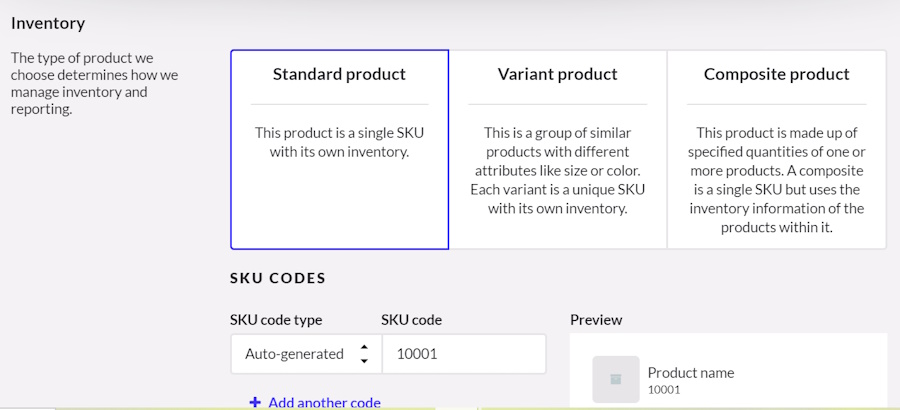This screenshot has height=410, width=900.
Task: Click the Inventory description paragraph on the left
Action: coord(95,83)

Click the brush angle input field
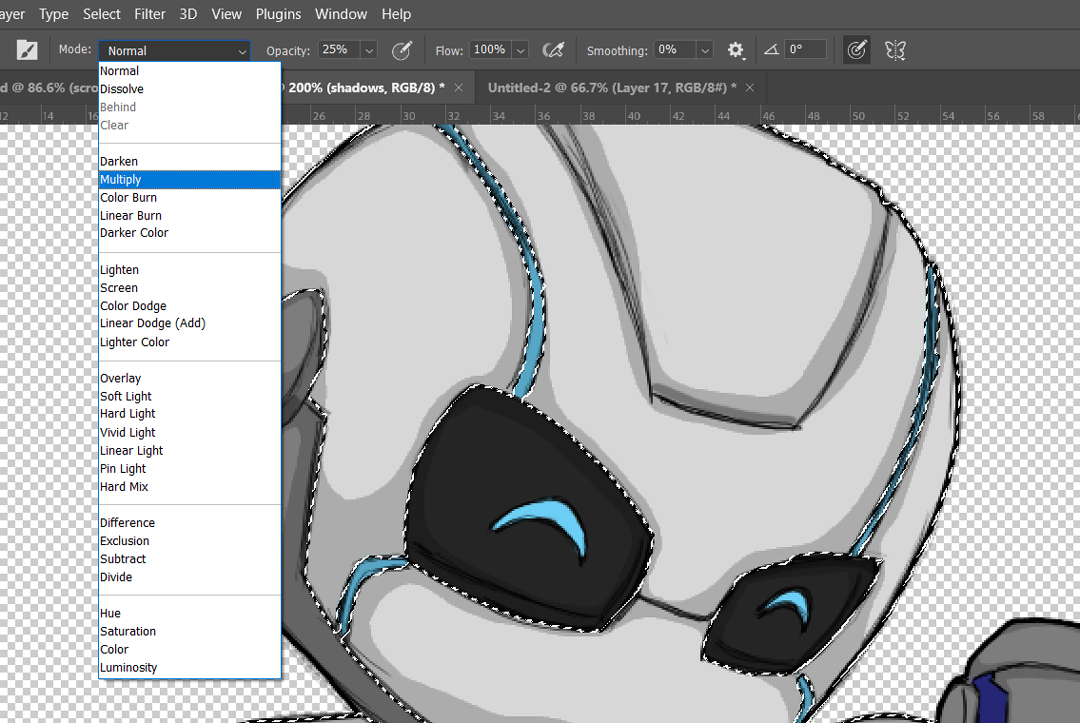click(805, 50)
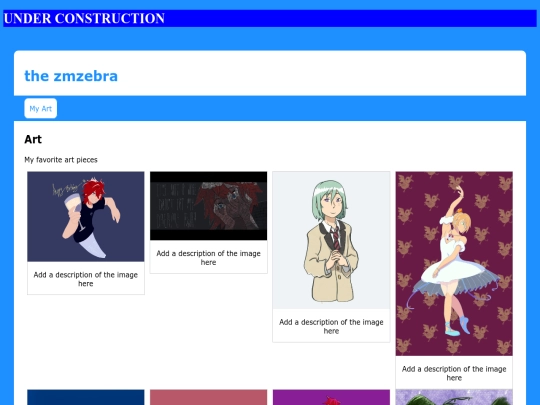The image size is (540, 405).
Task: Open the green-haired girl in beige coat artwork
Action: [x=331, y=240]
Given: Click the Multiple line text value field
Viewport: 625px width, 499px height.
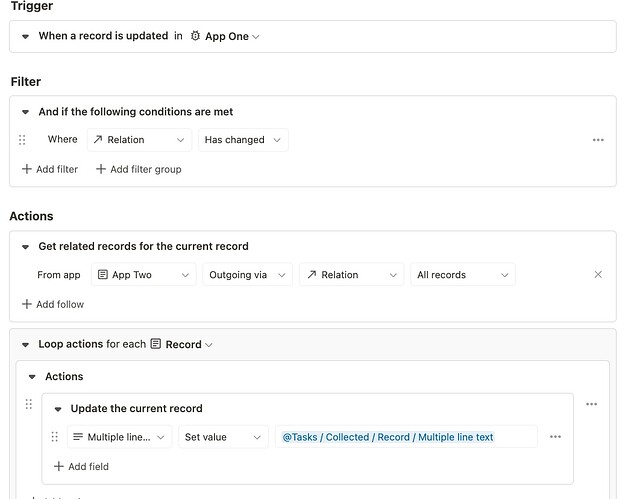Looking at the screenshot, I should tap(406, 437).
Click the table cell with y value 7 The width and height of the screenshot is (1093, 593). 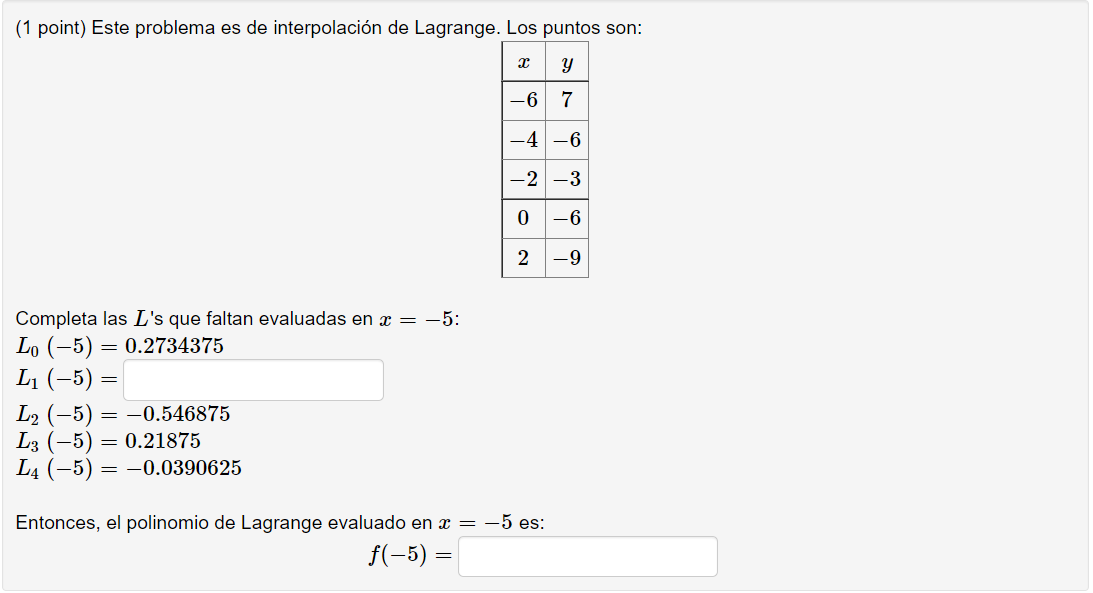coord(567,101)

Instructions for the task: Please transcribe exactly the part of the records that opens with the line containing "Click the brush angle input field" and closes with the line containing "Given: Click the", both ends included, and leave out the pictures.

Response for this exercise:
Click the brush angle input field
click(805, 50)
The image size is (540, 405).
Task: Open the green-haired girl in beige coat artwork
Action: [x=331, y=240]
Given: Click the Multiple line text value field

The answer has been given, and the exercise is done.